Saved data entries:
((
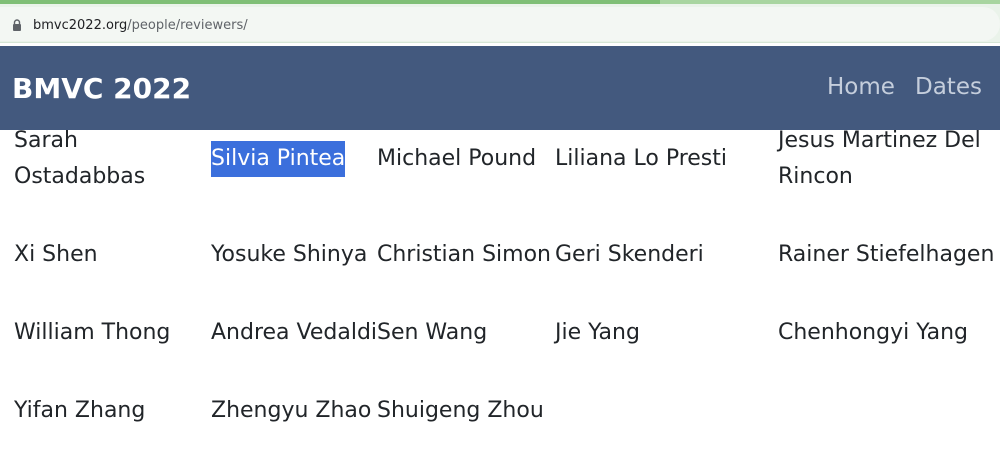 This screenshot has height=460, width=1000. Describe the element at coordinates (294, 332) in the screenshot. I see `reviewer-name: Andrea Vedaldi` at that location.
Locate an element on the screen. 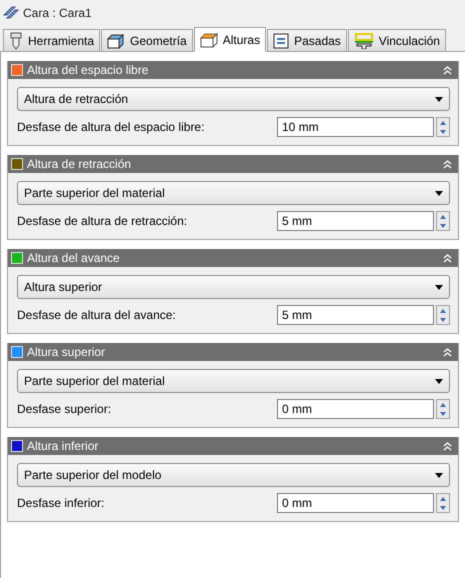 This screenshot has height=578, width=465. field-label: Desfase de altura del avance: is located at coordinates (97, 315).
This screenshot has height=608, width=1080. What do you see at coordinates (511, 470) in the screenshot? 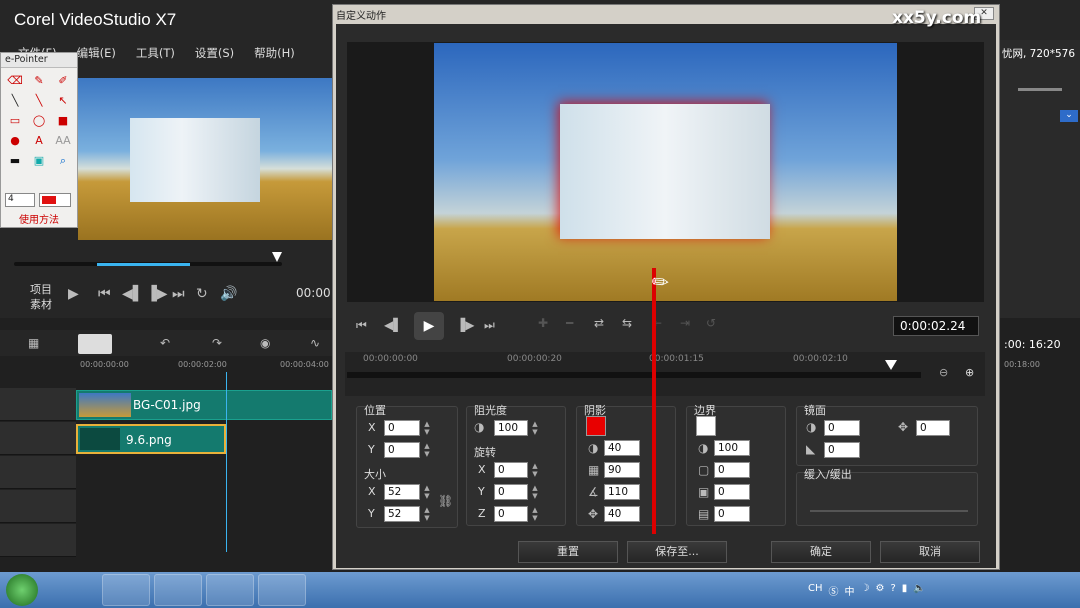
I see `rotation-x-field: 0` at bounding box center [511, 470].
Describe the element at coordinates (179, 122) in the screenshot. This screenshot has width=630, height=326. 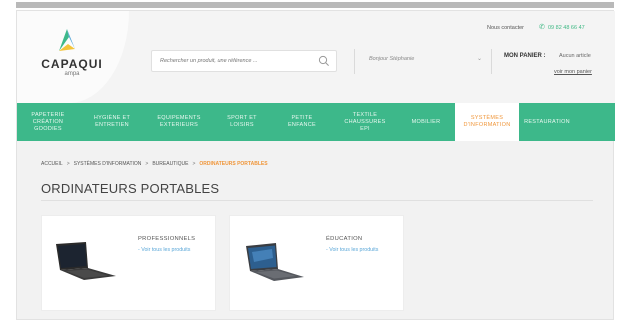
I see `nav-item-equipements: EQUIPEMENTS EXTERIEURS` at that location.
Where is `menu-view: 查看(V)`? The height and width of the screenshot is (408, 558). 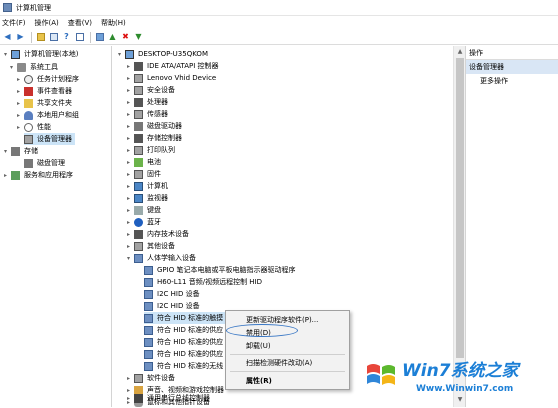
))
Can you arrange the lines between the one holding "This screenshot has height=608, width=1080." and the one holding "center [511, 470].", inclusive, as a JSON list of strings with one string per line and blank lines omitted? Leave the pictures out.

[
  "This screenshot has height=608, width=1080. What do you see at coordinates (511, 470) in the screenshot? ",
  "I see `rotation-x-field: 0` at bounding box center [511, 470]."
]